特に何もすることがないいつもの一日が始まった。


彼は本棚の漫画を読み返している。


思い出の詰まった思い入れのある漫画たちのようだ。


いつもはただ本棚に存在するだけの漫画に彼はごくたまに手を伸ばす。


私はあまり漫画は読まないけど、「漫画は奥が深い、味わい深い珈琲のように一言では語り尽くせないぞ」と彼は言う。


「そっか」なんて相槌を打ちながら私は傍のパソコンのExcelで簡単な計算表を作っていた。

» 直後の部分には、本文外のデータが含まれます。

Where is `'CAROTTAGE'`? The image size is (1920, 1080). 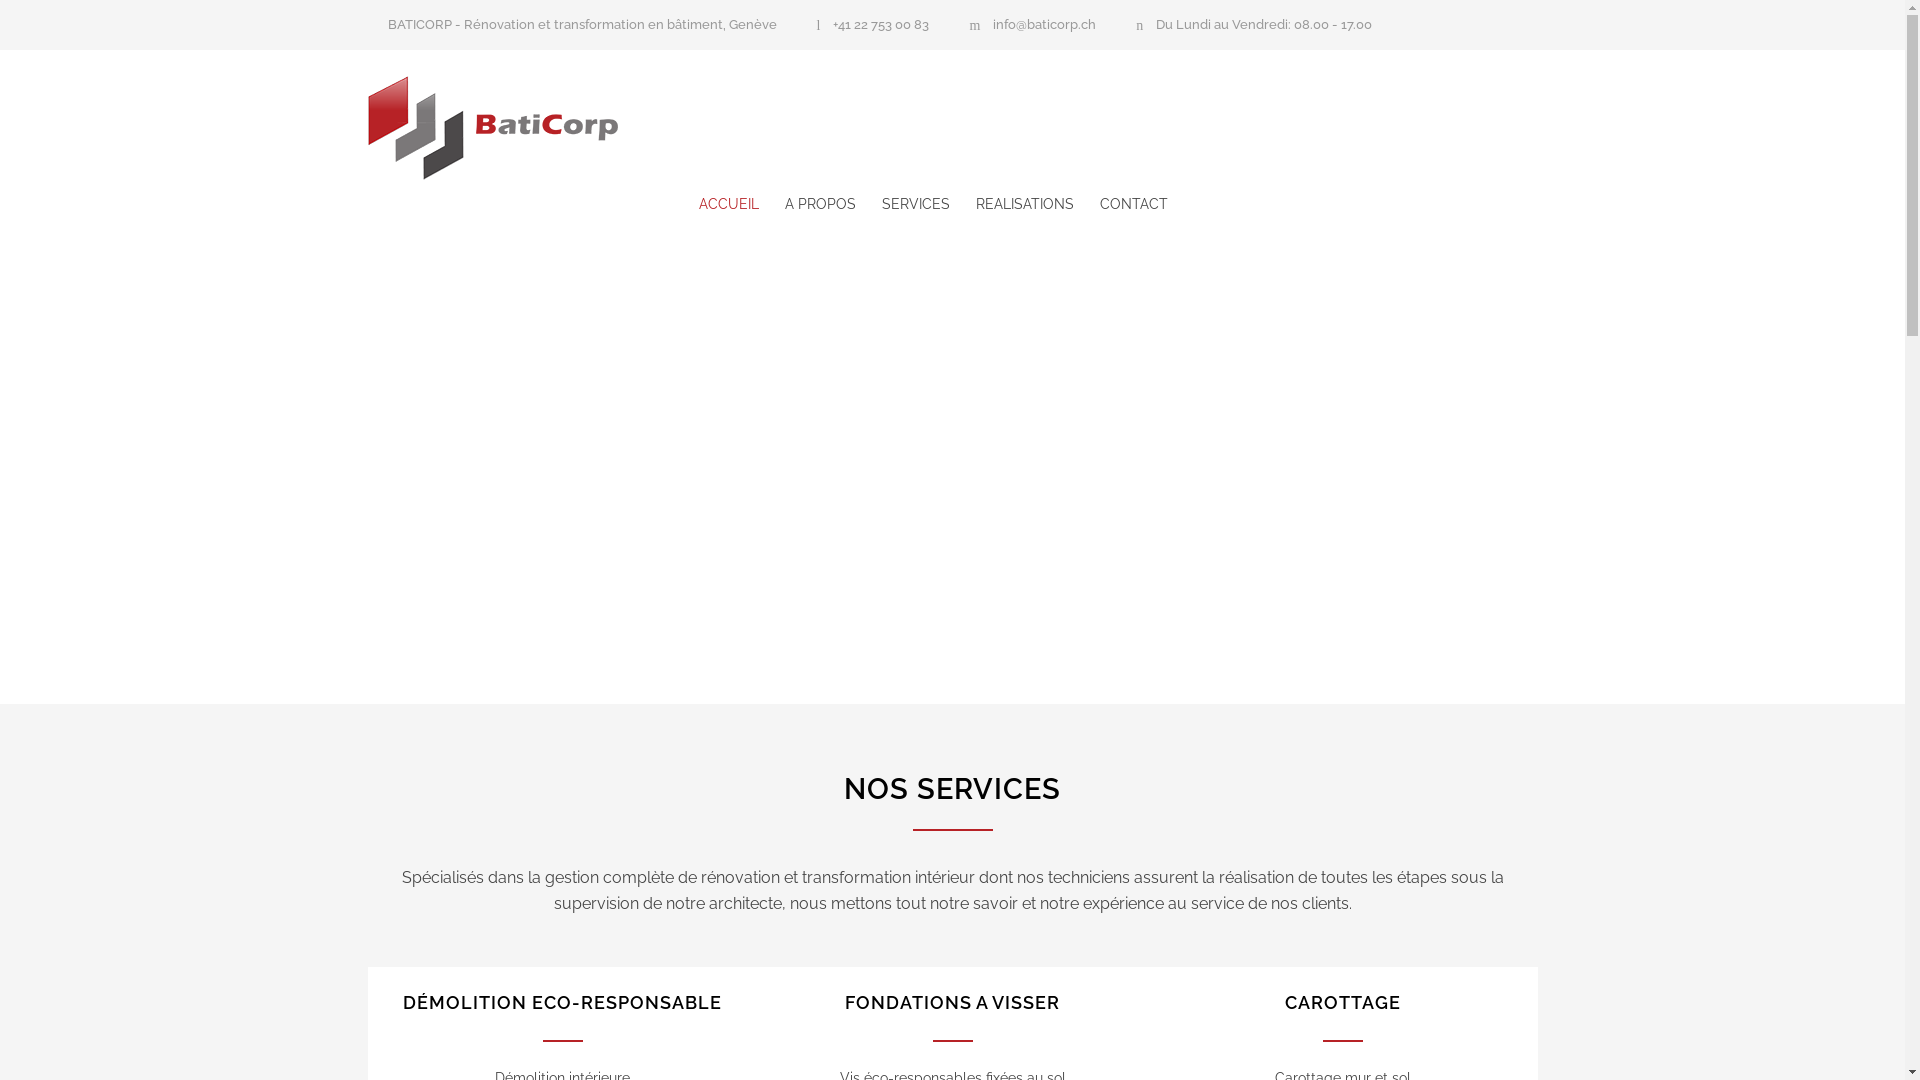 'CAROTTAGE' is located at coordinates (1342, 1002).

足し算引き算掛け算と合計くらいの基本的なもので、彼の仕事で使う。


あったら便利だろうと思っていて、今日作ろうと思い立った。


彼は表計算ソフトを作る私に「かっこいいな」なんて気の利いたことを言う。


そんなに大したことはしてないけど、彼は誉め上手だなあ。


「ねぇ、今日の夕食はハヤシライスよ。それからズッキーニと生ハムのサラダ、大豆と野菜のコンソメスープ、焼きリンゴよ。」


「いいねぇ」彼はニンマリと笑う。


料理は彼も得意。彼の方が上手かもしれない。


私達は食の趣味が合うから二人で毎日の食事を心ゆくまで楽しんでいる。


「ハヤシライスは下ごしらえした牛肉を沢山使って水ではなく赤ワインで煮込むの、ぶどうの甘酸っぱさでさっぱりした出来になるわ、クミンスパイスでまろやかなハヤシライスの風味に角を立たせる、ズッキーニはピーラーで薄く削って塩もみするの、生ハムと一緒に生で食べて美味しいわ、ここにも少しクミンを。大豆はほどよい柔らかさ、食感が大事ね、リンゴはバターで焼いてグラニュー糖とブランデーを入れるの、リンゴとブランデーの風味がいいわ」


「ねぇハヤシライスのご飯はジャスミン茶で炊くね。」


「今日は薫り高い洋食だな」


「そうね、今日は私が作るね」


部屋の奥にいた和名の猫がにゃあと一言鳴いた。